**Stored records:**
--- --- ---
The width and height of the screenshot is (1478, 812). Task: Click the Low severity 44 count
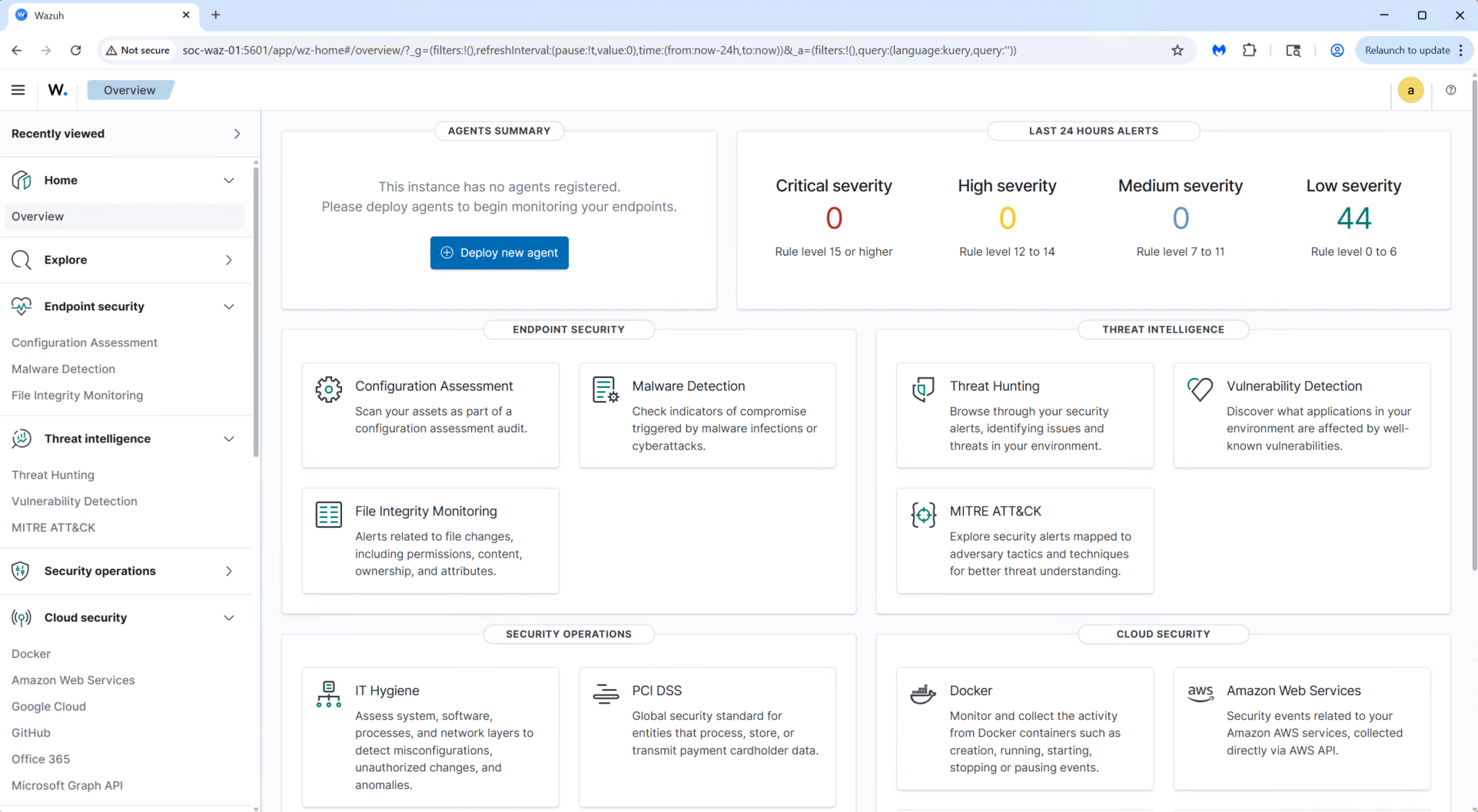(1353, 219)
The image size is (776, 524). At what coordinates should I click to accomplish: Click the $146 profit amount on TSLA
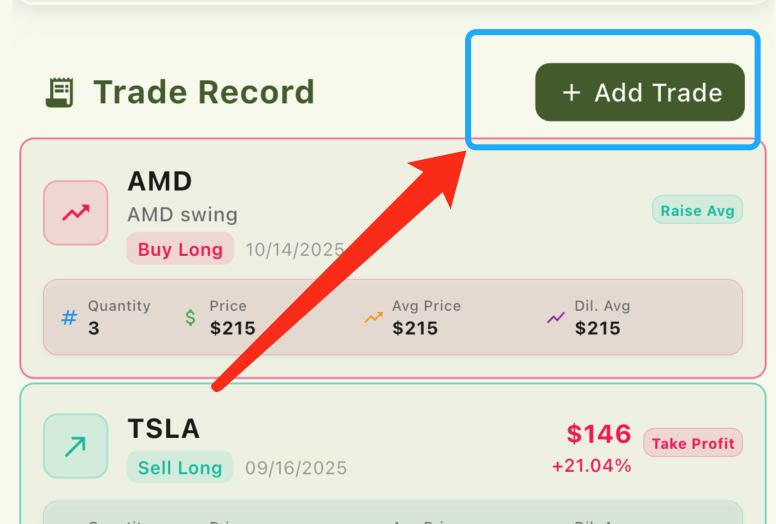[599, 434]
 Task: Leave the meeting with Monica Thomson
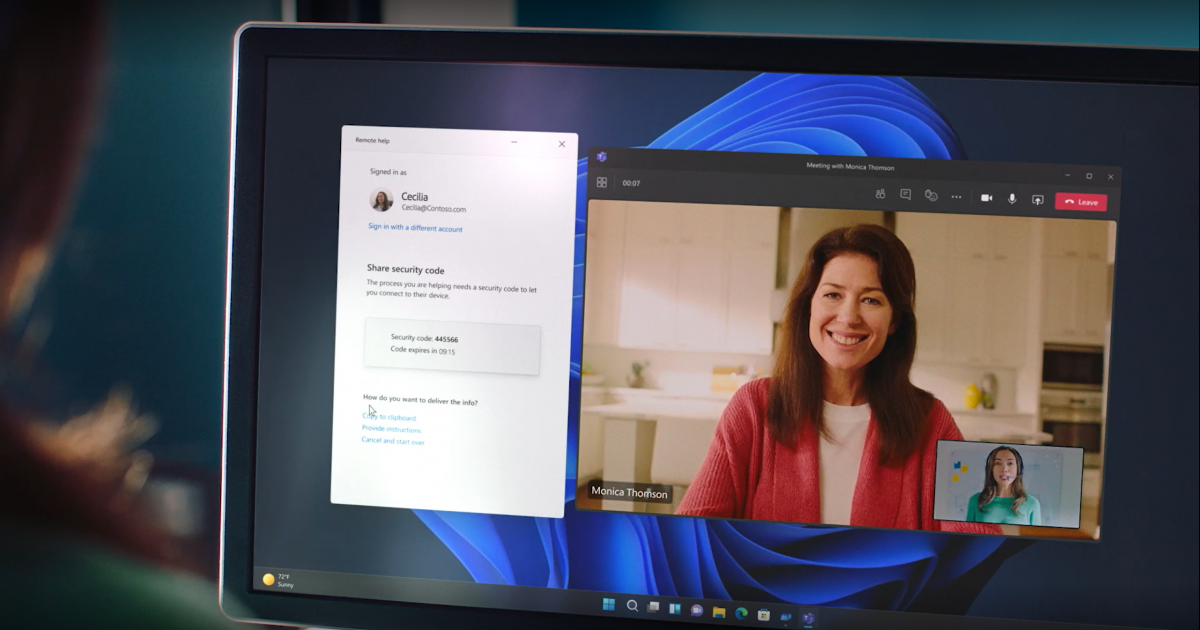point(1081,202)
--- --- ---
**Prompt:** Write out the data word for word. Any picture is to be skipped.

**Written reply:**
The width and height of the screenshot is (1478, 812). Task: Click the Low severity 44 count
(1353, 219)
The image size is (776, 524). At what coordinates should I click to accomplish: Click the $146 profit amount on TSLA
[599, 434]
 Task: Leave the meeting with Monica Thomson
point(1081,202)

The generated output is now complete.